● TASK OBJECTIVE
Every entry needs to be given again exactly as it reads.
[PROVIDED DATA Boundary: Start]
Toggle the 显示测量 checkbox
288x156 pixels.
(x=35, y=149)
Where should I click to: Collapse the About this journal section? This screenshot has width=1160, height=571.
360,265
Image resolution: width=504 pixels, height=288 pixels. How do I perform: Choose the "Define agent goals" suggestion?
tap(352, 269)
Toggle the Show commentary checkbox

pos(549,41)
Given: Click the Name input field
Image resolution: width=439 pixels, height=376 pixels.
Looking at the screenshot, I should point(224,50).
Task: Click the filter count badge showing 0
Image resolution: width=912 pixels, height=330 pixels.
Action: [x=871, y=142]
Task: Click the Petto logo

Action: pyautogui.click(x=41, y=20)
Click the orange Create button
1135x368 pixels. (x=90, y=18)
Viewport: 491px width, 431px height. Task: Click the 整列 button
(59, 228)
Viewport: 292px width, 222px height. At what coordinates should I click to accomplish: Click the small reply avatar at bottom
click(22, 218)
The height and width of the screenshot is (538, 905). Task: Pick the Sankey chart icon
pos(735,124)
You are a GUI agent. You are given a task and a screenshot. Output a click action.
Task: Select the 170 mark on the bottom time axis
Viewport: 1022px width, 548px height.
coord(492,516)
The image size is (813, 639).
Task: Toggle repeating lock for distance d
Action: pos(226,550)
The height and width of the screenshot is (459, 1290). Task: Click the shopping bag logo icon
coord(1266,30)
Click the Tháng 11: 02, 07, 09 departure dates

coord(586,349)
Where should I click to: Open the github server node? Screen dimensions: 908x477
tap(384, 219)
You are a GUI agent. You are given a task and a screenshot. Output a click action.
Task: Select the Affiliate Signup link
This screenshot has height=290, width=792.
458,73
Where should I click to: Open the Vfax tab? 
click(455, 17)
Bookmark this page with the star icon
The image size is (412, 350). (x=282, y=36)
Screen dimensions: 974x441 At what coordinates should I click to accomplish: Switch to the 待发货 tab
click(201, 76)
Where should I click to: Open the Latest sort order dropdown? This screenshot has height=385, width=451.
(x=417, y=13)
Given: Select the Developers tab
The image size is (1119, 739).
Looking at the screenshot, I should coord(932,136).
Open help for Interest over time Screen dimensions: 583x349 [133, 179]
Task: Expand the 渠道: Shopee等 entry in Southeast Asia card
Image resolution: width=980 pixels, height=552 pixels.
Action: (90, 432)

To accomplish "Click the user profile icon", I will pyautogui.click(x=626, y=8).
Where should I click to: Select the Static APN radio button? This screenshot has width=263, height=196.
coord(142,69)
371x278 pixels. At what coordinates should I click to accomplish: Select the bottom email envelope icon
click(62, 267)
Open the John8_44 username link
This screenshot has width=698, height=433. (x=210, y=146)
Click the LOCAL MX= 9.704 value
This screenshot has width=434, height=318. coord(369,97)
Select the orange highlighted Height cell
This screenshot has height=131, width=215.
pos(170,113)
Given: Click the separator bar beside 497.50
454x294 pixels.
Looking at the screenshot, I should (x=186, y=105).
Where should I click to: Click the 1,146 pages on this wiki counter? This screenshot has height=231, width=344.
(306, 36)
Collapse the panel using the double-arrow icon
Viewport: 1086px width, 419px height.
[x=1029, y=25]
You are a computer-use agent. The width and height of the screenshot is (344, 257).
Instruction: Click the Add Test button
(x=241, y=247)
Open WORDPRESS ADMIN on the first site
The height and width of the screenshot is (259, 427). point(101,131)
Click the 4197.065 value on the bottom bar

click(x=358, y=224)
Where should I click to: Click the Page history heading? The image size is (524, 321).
[PROVIDED DATA Boundary: End]
● RESULT OF THIS TASK
Toggle the 显示测量 checkbox
288x156 pixels.
(x=35, y=149)
Where should I click to: Collapse the About this journal section? This screenshot has width=1160, height=571.
360,265
Image resolution: width=504 pixels, height=288 pixels. How do I perform: Choose the "Define agent goals" suggestion?
tap(352, 269)
Toggle the Show commentary checkbox

pos(549,41)
Given: Click the Name input field
Image resolution: width=439 pixels, height=376 pixels.
Looking at the screenshot, I should point(224,50).
Task: Click the filter count badge showing 0
Image resolution: width=912 pixels, height=330 pixels.
Action: [x=871, y=142]
Task: Click the Petto logo

Action: pyautogui.click(x=41, y=20)
Click the orange Create button
1135x368 pixels. (x=90, y=18)
Viewport: 491px width, 431px height. Task: Click the 整列 button
(59, 228)
Viewport: 292px width, 222px height. At what coordinates should I click to accomplish: Click the small reply avatar at bottom
click(22, 218)
The height and width of the screenshot is (538, 905). Task: Pick the Sankey chart icon
pos(735,124)
You are a GUI agent. You are given a task and a screenshot. Output a click action.
Task: Select the 170 mark on the bottom time axis
Viewport: 1022px width, 548px height.
coord(492,516)
The image size is (813, 639).
Task: Toggle repeating lock for distance d
Action: pos(226,550)
The height and width of the screenshot is (459, 1290). Task: Click the shopping bag logo icon
coord(1266,30)
Click the Tháng 11: 02, 07, 09 departure dates

coord(586,349)
Where should I click to: Open the github server node? Screen dimensions: 908x477
tap(384, 219)
You are a GUI agent. You are given a task and a screenshot. Output a click action.
Task: Select the Affiliate Signup link
This screenshot has height=290, width=792.
458,73
Where should I click to: Open the Vfax tab? 
click(455, 17)
Bookmark this page with the star icon
The image size is (412, 350). (x=282, y=36)
Screen dimensions: 974x441 At what coordinates should I click to accomplish: Switch to the 待发货 tab
click(201, 76)
Where should I click to: Open the Latest sort order dropdown? This screenshot has height=385, width=451.
(x=417, y=13)
Given: Select the Developers tab
The image size is (1119, 739).
Looking at the screenshot, I should coord(932,136).
Open help for Interest over time Screen dimensions: 583x349 [133, 179]
Task: Expand the 渠道: Shopee等 entry in Southeast Asia card
Image resolution: width=980 pixels, height=552 pixels.
Action: (90, 432)

To accomplish "Click the user profile icon", I will pyautogui.click(x=626, y=8).
Where should I click to: Select the Static APN radio button? This screenshot has width=263, height=196.
coord(142,69)
371x278 pixels. At what coordinates should I click to accomplish: Select the bottom email envelope icon
click(62, 267)
Open the John8_44 username link
This screenshot has width=698, height=433. (x=210, y=146)
Click the LOCAL MX= 9.704 value
This screenshot has width=434, height=318. coord(369,97)
Select the orange highlighted Height cell
This screenshot has height=131, width=215.
pos(170,113)
Given: Click the separator bar beside 497.50
454x294 pixels.
Looking at the screenshot, I should (x=186, y=105).
Where should I click to: Click the 1,146 pages on this wiki counter? This screenshot has height=231, width=344.
(306, 36)
Collapse the panel using the double-arrow icon
Viewport: 1086px width, 419px height.
[x=1029, y=25]
You are a computer-use agent. The width and height of the screenshot is (344, 257).
Instruction: Click the Add Test button
(x=241, y=247)
Open WORDPRESS ADMIN on the first site
The height and width of the screenshot is (259, 427). point(101,131)
Click the 4197.065 value on the bottom bar

click(x=358, y=224)
Where should I click to: Click the Page history heading? The image size is (524, 321).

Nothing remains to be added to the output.